Run our organization
We can use and share your personal information to improve your care and contact you when necessary.
•The organization is the owner of all official JJAB documents which are kept confidential as directed by privacy rules.
Obtain funding for the programs used to aid and support you
With your permission, JJAB may share your information with Los Alamos County and the administrative grant unit of the New Mexico Children, Youth, and Families Department (CYFD) to provide funding to our programs.
•This information can include full name, full address, date of birth, gender, ethnicity, race, and tribal affiliation.
JJAB shares de-identified information with other organizations/grantors that provide funding for our programs.
•This can include aggregate information by age, gender, ethnicity, race, tribal affiliation and/or zip code/city of residence.
We can share personal information about you under certain situations such as:
•Reporting suspected abuse or neglect.
•Preventing or reducing a serious threat to health or safety.
Do research or for program development
We can use or share de-identified information for program development.
Example: The JJAB coordinator may report compiled data such as - 24 Youth expressed a need for walk-in mental health services.
Comply with the law
We will share information about you if state or federal laws requires this. It may include, but not be limited to:
•Sharing information with the Department of Health and Human Services in order for the agency to verify that we are compliant with federal privacy law.
•For law enforcement purposes or with a law enforcement official.

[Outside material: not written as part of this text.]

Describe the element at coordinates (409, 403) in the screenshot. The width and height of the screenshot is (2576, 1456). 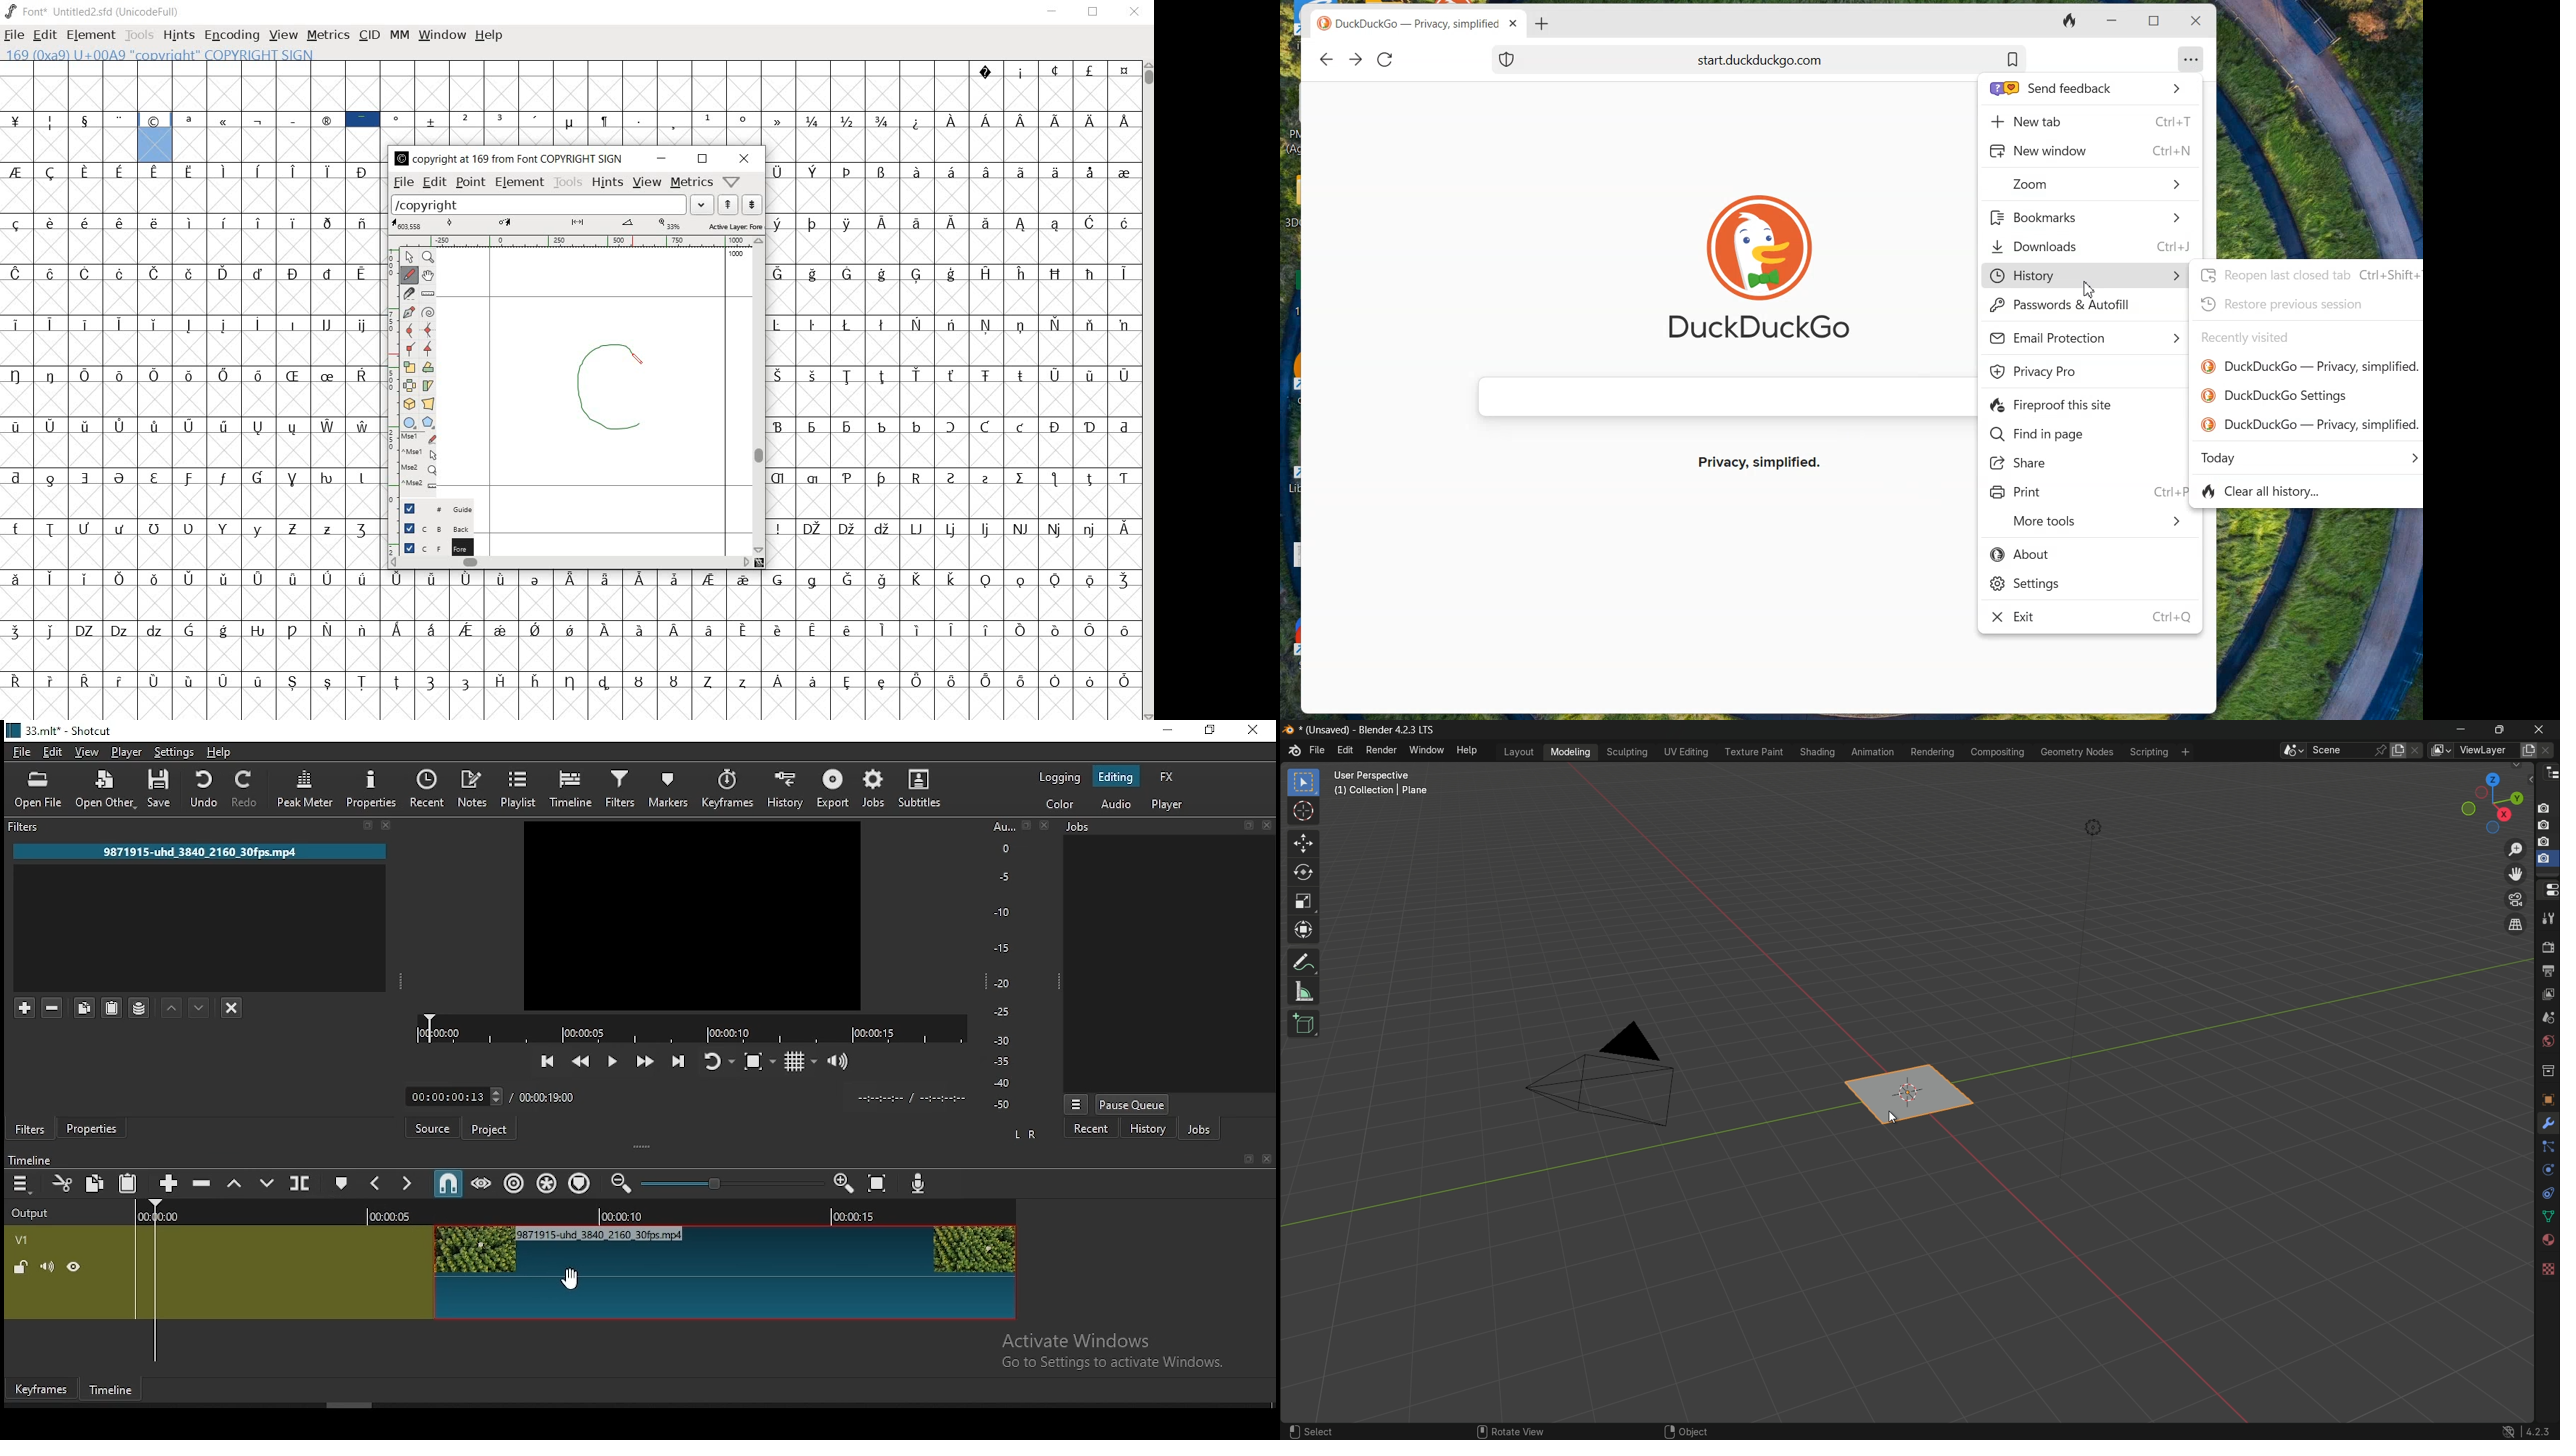
I see `rotate the selection in 3D and project back to plane` at that location.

•With oversight agencies for activities authorized by law.
Respond to lawsuits and legal actions
We can share information about you in response to a court or administrative order, or in response to a subpoena.

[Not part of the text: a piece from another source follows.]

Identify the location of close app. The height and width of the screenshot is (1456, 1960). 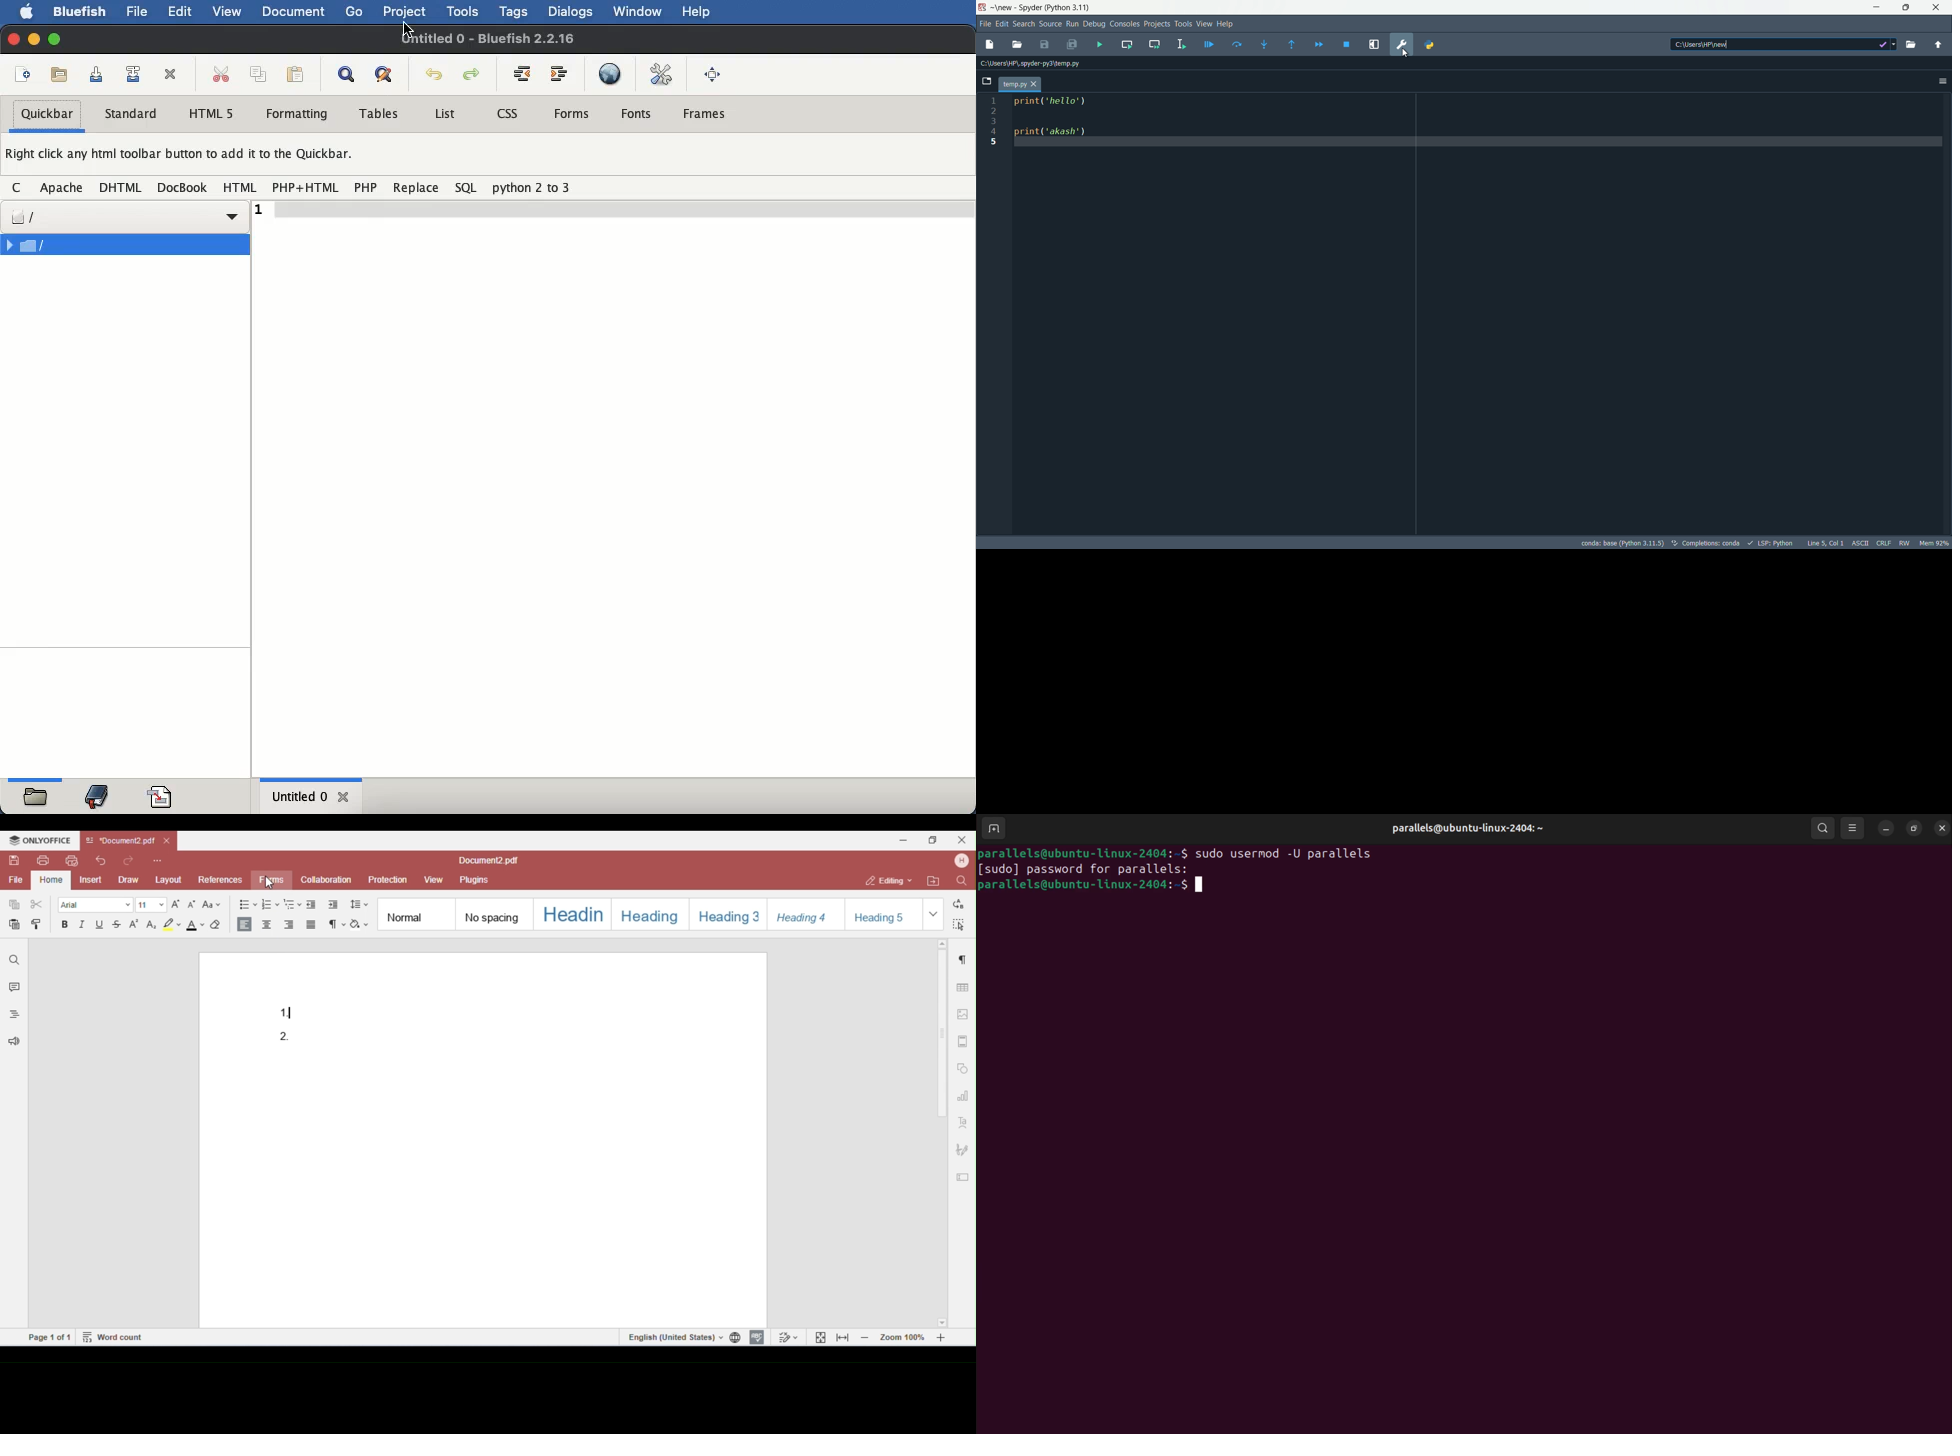
(1938, 8).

Our Responsibilities• We are required by law to maintain the privacy and security of your protected personal information.
•We will let you know promptly if a breach occurs that may have compromised the privacy or security of your information.
I understand that the One Circle program requires a weekly commitment and that all program costs are covered by the Los Alamos JJAB. I understand that I may contact the JJAB facilitator associated with my child's group with questions or comments about the Boys Council/Girls Circle/Group. I understand that One Circle encourages creative and verbal expression and that the council/circle guidelines provide the foundation for circle communication. For the purpose of effective program facilitation, I authorize the mutual exchange of information regarding my child’s participation in One Circle between the JJAB One Circle Facilitator, JJAB One Circle Coordinator, myself as the parent/guardian of the undersigned child, and if applicable the site school’s counselor and/or Teen Court coordinator. All information will remain confidential per the JJAB Privacy Practices, unless I have authorized its exchange, except in the following circumstances: danger of one action on suicidal or homicidal thoughts, danger or injury to oneself or authors, suspected child or vulnerable adult abuse or neglect, or court subpoena. I have received the Notice of JJAB Privacy Practices.
I hereby authorize the Los Alamos JJAB to publish the photographs taken of myself and/or the undersigned minor children, for use in JJAB's printed publications, website, and social media for the purpose of promoting their programs.
I attest that I am the parent or legal guardian of the children listed below and that I have the authority to authorize JJAB to use their photographs.
I acknowledge that since participation in publications, websites, and social media produced by JJAB is voluntary, neither the minor children nor I will receive financial compensation.
I further agree that participation in any publication, website, or social media produced by JJAB confers no rights of ownership whatsoever. I release JJAB, its contractors, and its employees from liability for any claims by me or any third party in connections with my participation or the participation of the undersigned minor children.